** Start RECORDS **

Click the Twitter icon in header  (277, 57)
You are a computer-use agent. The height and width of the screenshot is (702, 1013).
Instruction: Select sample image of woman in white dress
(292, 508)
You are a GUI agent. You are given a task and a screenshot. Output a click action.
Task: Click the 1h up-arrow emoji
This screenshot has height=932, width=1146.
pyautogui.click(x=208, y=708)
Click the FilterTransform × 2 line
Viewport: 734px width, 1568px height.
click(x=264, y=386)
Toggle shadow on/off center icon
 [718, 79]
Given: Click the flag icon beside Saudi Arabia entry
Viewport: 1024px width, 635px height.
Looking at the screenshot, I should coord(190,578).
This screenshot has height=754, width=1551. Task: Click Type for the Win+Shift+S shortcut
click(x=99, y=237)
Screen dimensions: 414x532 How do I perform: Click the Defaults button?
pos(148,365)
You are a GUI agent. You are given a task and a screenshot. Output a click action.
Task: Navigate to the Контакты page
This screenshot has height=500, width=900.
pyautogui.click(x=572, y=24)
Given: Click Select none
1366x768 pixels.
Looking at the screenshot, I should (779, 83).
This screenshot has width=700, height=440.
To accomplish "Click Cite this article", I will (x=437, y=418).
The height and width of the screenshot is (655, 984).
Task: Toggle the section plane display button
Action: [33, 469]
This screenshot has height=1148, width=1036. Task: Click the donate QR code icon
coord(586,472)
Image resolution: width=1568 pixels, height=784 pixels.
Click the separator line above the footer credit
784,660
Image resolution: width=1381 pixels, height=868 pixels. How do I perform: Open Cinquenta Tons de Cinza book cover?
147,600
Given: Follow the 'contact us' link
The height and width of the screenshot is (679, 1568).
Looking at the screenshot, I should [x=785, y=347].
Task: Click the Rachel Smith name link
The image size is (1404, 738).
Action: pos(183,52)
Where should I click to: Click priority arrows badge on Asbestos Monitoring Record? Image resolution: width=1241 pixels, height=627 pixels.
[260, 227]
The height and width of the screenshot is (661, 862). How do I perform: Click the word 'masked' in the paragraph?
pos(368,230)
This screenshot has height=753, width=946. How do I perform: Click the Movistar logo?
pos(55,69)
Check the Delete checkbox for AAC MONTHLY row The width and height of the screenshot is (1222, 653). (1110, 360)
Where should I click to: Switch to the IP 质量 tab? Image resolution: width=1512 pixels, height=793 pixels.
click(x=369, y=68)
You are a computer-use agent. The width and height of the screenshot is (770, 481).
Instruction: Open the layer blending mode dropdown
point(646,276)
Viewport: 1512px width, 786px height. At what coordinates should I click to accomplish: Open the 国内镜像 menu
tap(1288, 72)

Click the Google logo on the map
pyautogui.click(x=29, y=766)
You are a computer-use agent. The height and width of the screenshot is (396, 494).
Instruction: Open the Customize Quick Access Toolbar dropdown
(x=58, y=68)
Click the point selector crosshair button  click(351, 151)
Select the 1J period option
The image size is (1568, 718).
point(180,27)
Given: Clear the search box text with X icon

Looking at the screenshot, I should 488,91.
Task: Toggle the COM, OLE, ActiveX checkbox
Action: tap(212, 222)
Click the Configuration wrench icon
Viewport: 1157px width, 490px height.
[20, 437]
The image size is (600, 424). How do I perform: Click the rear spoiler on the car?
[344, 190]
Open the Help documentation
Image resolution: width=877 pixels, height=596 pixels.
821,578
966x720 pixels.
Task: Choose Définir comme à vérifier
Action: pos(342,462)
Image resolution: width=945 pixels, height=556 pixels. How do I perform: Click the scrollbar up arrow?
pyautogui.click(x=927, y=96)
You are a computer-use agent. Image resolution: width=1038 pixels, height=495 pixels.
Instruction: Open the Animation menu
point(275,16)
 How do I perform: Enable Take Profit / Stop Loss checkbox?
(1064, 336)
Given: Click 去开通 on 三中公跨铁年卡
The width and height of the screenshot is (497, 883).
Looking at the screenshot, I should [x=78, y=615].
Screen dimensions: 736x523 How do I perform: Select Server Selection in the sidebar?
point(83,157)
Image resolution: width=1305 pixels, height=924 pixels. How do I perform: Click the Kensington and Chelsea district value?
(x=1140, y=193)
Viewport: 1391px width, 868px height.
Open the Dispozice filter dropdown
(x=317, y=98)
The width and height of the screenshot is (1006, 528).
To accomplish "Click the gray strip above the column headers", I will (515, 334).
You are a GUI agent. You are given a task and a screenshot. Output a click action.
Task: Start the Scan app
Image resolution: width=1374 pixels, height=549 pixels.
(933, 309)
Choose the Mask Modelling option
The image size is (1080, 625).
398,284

** End RECORDS **

[WHAT TO DO] Arrange all of the lines above into a Markdown table with the columns Row and Line. Number each row, and skip any blank lines.

[SOLUTION FOR THIS TASK]
| Row | Line |
|---|---|
| 1 | Click the Twitter icon in header  (277, 57) |
| 2 | You are a computer-use agent. The height and width of the screenshot is (702, 1013). |
| 3 | Instruction: Select sample image of woman in white dress |
| 4 | (292, 508) |
| 5 | You are a GUI agent. You are given a task and a screenshot. Output a click action. |
| 6 | Task: Click the 1h up-arrow emoji |
| 7 | This screenshot has height=932, width=1146. |
| 8 | pyautogui.click(x=208, y=708) |
| 9 | Click the FilterTransform × 2 line |
| 10 | Viewport: 734px width, 1568px height. |
| 11 | click(x=264, y=386) |
| 12 | Toggle shadow on/off center icon |
| 13 |  [718, 79] |
| 14 | Given: Click the flag icon beside Saudi Arabia entry |
| 15 | Viewport: 1024px width, 635px height. |
| 16 | Looking at the screenshot, I should coord(190,578). |
| 17 | This screenshot has height=754, width=1551. Task: Click Type for the Win+Shift+S shortcut |
| 18 | click(x=99, y=237) |
| 19 | Screen dimensions: 414x532 How do I perform: Click the Defaults button? |
| 20 | pos(148,365) |
| 21 | You are a GUI agent. You are given a task and a screenshot. Output a click action. |
| 22 | Task: Navigate to the Контакты page |
| 23 | This screenshot has height=500, width=900. |
| 24 | pyautogui.click(x=572, y=24) |
| 25 | Given: Click Select none |
| 26 | 1366x768 pixels. |
| 27 | Looking at the screenshot, I should (779, 83). |
| 28 | This screenshot has width=700, height=440. |
| 29 | To accomplish "Click Cite this article", I will (x=437, y=418). |
| 30 | The height and width of the screenshot is (655, 984). |
| 31 | Task: Toggle the section plane display button |
| 32 | Action: [33, 469] |
| 33 | This screenshot has height=1148, width=1036. Task: Click the donate QR code icon |
| 34 | coord(586,472) |
| 35 | Image resolution: width=1568 pixels, height=784 pixels. |
| 36 | Click the separator line above the footer credit |
| 37 | 784,660 |
| 38 | Image resolution: width=1381 pixels, height=868 pixels. How do I perform: Open Cinquenta Tons de Cinza book cover? |
| 39 | 147,600 |
| 40 | Given: Follow the 'contact us' link |
| 41 | The height and width of the screenshot is (679, 1568). |
| 42 | Looking at the screenshot, I should [x=785, y=347]. |
| 43 | Task: Click the Rachel Smith name link |
| 44 | The image size is (1404, 738). |
| 45 | Action: pos(183,52) |
| 46 | Where should I click to: Click priority arrows badge on Asbestos Monitoring Record? Image resolution: width=1241 pixels, height=627 pixels. |
| 47 | [260, 227] |
| 48 | The height and width of the screenshot is (661, 862). How do I perform: Click the word 'masked' in the paragraph? |
| 49 | pos(368,230) |
| 50 | This screenshot has height=753, width=946. How do I perform: Click the Movistar logo? |
| 51 | pos(55,69) |
| 52 | Check the Delete checkbox for AAC MONTHLY row The width and height of the screenshot is (1222, 653). (1110, 360) |
| 53 | Where should I click to: Switch to the IP 质量 tab? Image resolution: width=1512 pixels, height=793 pixels. |
| 54 | click(x=369, y=68) |
| 55 | You are a computer-use agent. The width and height of the screenshot is (770, 481). |
| 56 | Instruction: Open the layer blending mode dropdown |
| 57 | point(646,276) |
| 58 | Viewport: 1512px width, 786px height. At what coordinates should I click to accomplish: Open the 国内镜像 menu |
| 59 | tap(1288, 72) |
| 60 | Click the Google logo on the map |
| 61 | pyautogui.click(x=29, y=766) |
| 62 | You are a computer-use agent. The height and width of the screenshot is (396, 494). |
| 63 | Instruction: Open the Customize Quick Access Toolbar dropdown |
| 64 | (x=58, y=68) |
| 65 | Click the point selector crosshair button  click(351, 151) |
| 66 | Select the 1J period option |
| 67 | The image size is (1568, 718). |
| 68 | point(180,27) |
| 69 | Given: Clear the search box text with X icon |
| 70 | Looking at the screenshot, I should 488,91. |
| 71 | Task: Toggle the COM, OLE, ActiveX checkbox |
| 72 | Action: tap(212, 222) |
| 73 | Click the Configuration wrench icon |
| 74 | Viewport: 1157px width, 490px height. |
| 75 | [20, 437] |
| 76 | The image size is (600, 424). How do I perform: Click the rear spoiler on the car? |
| 77 | [344, 190] |
| 78 | Open the Help documentation |
| 79 | Image resolution: width=877 pixels, height=596 pixels. |
| 80 | 821,578 |
| 81 | 966x720 pixels. |
| 82 | Task: Choose Définir comme à vérifier |
| 83 | Action: pos(342,462) |
| 84 | Image resolution: width=945 pixels, height=556 pixels. How do I perform: Click the scrollbar up arrow? |
| 85 | pyautogui.click(x=927, y=96) |
| 86 | You are a computer-use agent. Image resolution: width=1038 pixels, height=495 pixels. |
| 87 | Instruction: Open the Animation menu |
| 88 | point(275,16) |
| 89 |  How do I perform: Enable Take Profit / Stop Loss checkbox? |
| 90 | (1064, 336) |
| 91 | Given: Click 去开通 on 三中公跨铁年卡 |
| 92 | The width and height of the screenshot is (497, 883). |
| 93 | Looking at the screenshot, I should [x=78, y=615]. |
| 94 | Screen dimensions: 736x523 How do I perform: Select Server Selection in the sidebar? |
| 95 | point(83,157) |
| 96 | Image resolution: width=1305 pixels, height=924 pixels. How do I perform: Click the Kensington and Chelsea district value? |
| 97 | (x=1140, y=193) |
| 98 | Viewport: 1391px width, 868px height. |
| 99 | Open the Dispozice filter dropdown |
| 100 | (x=317, y=98) |
| 101 | The width and height of the screenshot is (1006, 528). |
| 102 | To accomplish "Click the gray strip above the column headers", I will (515, 334). |
| 103 | You are a GUI agent. You are given a task and a screenshot. Output a click action. |
| 104 | Task: Start the Scan app |
| 105 | Image resolution: width=1374 pixels, height=549 pixels. |
| 106 | (933, 309) |
| 107 | Choose the Mask Modelling option |
| 108 | The image size is (1080, 625). |
| 109 | 398,284 |